(Data provided)
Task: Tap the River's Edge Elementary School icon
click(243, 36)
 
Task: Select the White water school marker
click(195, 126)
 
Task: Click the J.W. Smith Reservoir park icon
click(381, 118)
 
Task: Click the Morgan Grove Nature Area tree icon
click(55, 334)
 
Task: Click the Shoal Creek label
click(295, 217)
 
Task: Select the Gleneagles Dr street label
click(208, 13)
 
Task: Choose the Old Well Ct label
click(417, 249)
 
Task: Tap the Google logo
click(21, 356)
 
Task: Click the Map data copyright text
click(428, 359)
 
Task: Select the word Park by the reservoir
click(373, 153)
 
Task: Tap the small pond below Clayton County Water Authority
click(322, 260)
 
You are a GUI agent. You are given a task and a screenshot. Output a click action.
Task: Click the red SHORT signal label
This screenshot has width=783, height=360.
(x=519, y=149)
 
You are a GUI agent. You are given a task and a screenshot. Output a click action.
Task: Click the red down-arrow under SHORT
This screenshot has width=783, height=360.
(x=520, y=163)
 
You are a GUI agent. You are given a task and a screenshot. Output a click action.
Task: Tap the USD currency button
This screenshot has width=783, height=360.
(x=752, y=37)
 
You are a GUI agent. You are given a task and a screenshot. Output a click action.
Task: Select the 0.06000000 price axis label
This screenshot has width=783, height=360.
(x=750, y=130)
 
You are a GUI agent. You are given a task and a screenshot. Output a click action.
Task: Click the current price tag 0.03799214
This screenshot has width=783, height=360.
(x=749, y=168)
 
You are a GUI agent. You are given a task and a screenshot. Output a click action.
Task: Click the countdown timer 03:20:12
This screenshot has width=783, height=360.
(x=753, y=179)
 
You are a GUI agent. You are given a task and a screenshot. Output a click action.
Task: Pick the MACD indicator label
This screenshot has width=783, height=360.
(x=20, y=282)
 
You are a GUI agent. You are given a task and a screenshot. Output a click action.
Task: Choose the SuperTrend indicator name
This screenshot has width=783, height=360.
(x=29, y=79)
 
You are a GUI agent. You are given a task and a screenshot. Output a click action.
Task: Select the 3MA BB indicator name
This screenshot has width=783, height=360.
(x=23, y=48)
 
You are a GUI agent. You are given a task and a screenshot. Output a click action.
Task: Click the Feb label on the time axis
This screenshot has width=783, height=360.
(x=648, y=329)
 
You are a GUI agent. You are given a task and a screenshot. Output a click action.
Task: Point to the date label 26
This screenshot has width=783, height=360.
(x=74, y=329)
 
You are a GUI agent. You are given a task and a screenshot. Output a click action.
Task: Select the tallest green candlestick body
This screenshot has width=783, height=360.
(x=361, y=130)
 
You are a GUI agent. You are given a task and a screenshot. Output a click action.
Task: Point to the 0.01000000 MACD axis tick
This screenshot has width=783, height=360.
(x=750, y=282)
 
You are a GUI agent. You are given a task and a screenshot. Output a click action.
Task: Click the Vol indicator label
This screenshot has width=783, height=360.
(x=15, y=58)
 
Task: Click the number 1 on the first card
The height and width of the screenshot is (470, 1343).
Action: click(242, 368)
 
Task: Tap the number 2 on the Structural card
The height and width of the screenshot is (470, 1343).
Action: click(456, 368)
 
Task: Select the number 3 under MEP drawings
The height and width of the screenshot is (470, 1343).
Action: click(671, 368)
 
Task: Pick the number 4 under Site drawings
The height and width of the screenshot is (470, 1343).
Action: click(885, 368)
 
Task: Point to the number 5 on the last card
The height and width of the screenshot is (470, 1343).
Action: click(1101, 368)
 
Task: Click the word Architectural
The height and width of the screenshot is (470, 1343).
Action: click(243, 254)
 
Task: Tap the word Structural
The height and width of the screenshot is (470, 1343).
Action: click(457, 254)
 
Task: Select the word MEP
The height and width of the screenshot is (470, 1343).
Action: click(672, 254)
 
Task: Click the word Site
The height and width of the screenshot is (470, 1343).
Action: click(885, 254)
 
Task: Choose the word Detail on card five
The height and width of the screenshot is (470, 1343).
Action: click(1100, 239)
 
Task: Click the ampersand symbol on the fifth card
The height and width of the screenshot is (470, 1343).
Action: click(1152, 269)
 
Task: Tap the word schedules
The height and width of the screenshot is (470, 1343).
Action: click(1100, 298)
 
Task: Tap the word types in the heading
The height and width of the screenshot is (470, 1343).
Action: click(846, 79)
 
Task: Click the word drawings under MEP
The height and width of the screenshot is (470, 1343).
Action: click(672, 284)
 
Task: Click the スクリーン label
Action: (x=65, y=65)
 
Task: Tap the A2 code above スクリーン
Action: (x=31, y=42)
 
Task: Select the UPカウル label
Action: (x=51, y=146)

(Task objective) Write out all of the material above once more, line for line and without any changes.

(Output of the task)
Task: Tap the River's Edge Elementary School icon
click(243, 36)
 
Task: Select the White water school marker
click(195, 126)
 
Task: Click the J.W. Smith Reservoir park icon
click(381, 118)
 
Task: Click the Morgan Grove Nature Area tree icon
click(55, 334)
 
Task: Click the Shoal Creek label
click(295, 217)
 
Task: Select the Gleneagles Dr street label
click(208, 13)
 
Task: Choose the Old Well Ct label
click(417, 249)
 
Task: Tap the Google logo
click(21, 356)
 
Task: Click the Map data copyright text
click(428, 359)
 
Task: Select the word Park by the reservoir
click(373, 153)
 
Task: Tap the small pond below Clayton County Water Authority
click(322, 260)
 
You are a GUI agent. You are given a task and a screenshot. Output a click action.
Task: Click the red SHORT signal label
This screenshot has width=783, height=360.
(x=519, y=149)
 
You are a GUI agent. You are given a task and a screenshot. Output a click action.
Task: Click the red down-arrow under SHORT
This screenshot has width=783, height=360.
(x=520, y=163)
 
You are a GUI agent. You are given a task and a screenshot. Output a click action.
Task: Tap the USD currency button
This screenshot has width=783, height=360.
(x=752, y=37)
 
You are a GUI agent. You are given a task and a screenshot. Output a click action.
Task: Select the 0.06000000 price axis label
This screenshot has width=783, height=360.
(x=750, y=130)
 
You are a GUI agent. You are given a task and a screenshot. Output a click action.
Task: Click the current price tag 0.03799214
This screenshot has width=783, height=360.
(x=749, y=168)
 
You are a GUI agent. You are given a task and a screenshot. Output a click action.
Task: Click the countdown timer 03:20:12
This screenshot has width=783, height=360.
(x=753, y=179)
 
You are a GUI agent. You are given a task and a screenshot. Output a click action.
Task: Pick the MACD indicator label
This screenshot has width=783, height=360.
(x=20, y=282)
 
You are a GUI agent. You are given a task and a screenshot. Output a click action.
Task: Choose the SuperTrend indicator name
This screenshot has width=783, height=360.
(x=29, y=79)
 
You are a GUI agent. You are given a task and a screenshot. Output a click action.
Task: Select the 3MA BB indicator name
This screenshot has width=783, height=360.
(x=23, y=48)
 
You are a GUI agent. You are given a task and a screenshot. Output a click action.
Task: Click the Feb label on the time axis
This screenshot has width=783, height=360.
(x=648, y=329)
 
You are a GUI agent. You are given a task and a screenshot. Output a click action.
Task: Point to the date label 26
This screenshot has width=783, height=360.
(x=74, y=329)
 
You are a GUI agent. You are given a task and a screenshot. Output a click action.
Task: Select the tallest green candlestick body
This screenshot has width=783, height=360.
(x=361, y=130)
 
You are a GUI agent. You are given a task and a screenshot. Output a click action.
Task: Point to the 0.01000000 MACD axis tick
This screenshot has width=783, height=360.
(x=750, y=282)
 
You are a GUI agent. You are given a task and a screenshot. Output a click action.
Task: Click the Vol indicator label
This screenshot has width=783, height=360.
(x=15, y=58)
 
Task: Click the number 1 on the first card
The height and width of the screenshot is (470, 1343).
Action: click(242, 368)
 
Task: Tap the number 2 on the Structural card
The height and width of the screenshot is (470, 1343).
Action: click(456, 368)
 
Task: Select the number 3 under MEP drawings
The height and width of the screenshot is (470, 1343).
Action: click(671, 368)
 
Task: Pick the number 4 under Site drawings
The height and width of the screenshot is (470, 1343).
Action: click(885, 368)
 
Task: Point to the number 5 on the last card
The height and width of the screenshot is (470, 1343).
Action: click(1101, 368)
 
Task: Click the word Architectural
The height and width of the screenshot is (470, 1343).
Action: click(243, 254)
 
Task: Tap the word Structural
The height and width of the screenshot is (470, 1343).
Action: click(457, 254)
 
Task: Select the word MEP
The height and width of the screenshot is (470, 1343).
Action: click(672, 254)
 
Task: Click the word Site
The height and width of the screenshot is (470, 1343).
Action: click(885, 254)
 
Task: Choose the word Detail on card five
The height and width of the screenshot is (470, 1343).
Action: click(1100, 239)
 
Task: Click the ampersand symbol on the fifth card
The height and width of the screenshot is (470, 1343).
Action: click(1152, 269)
 
Task: Tap the word schedules
The height and width of the screenshot is (470, 1343).
Action: click(1100, 298)
 
Task: Tap the word types in the heading
The height and width of the screenshot is (470, 1343).
Action: click(846, 79)
 
Task: Click the word drawings under MEP
The height and width of the screenshot is (470, 1343).
Action: click(672, 284)
 
Task: Click the スクリーン label
Action: (x=65, y=65)
 
Task: Tap the A2 code above スクリーン
Action: (x=31, y=42)
 
Task: Select the UPカウル label
Action: (x=51, y=146)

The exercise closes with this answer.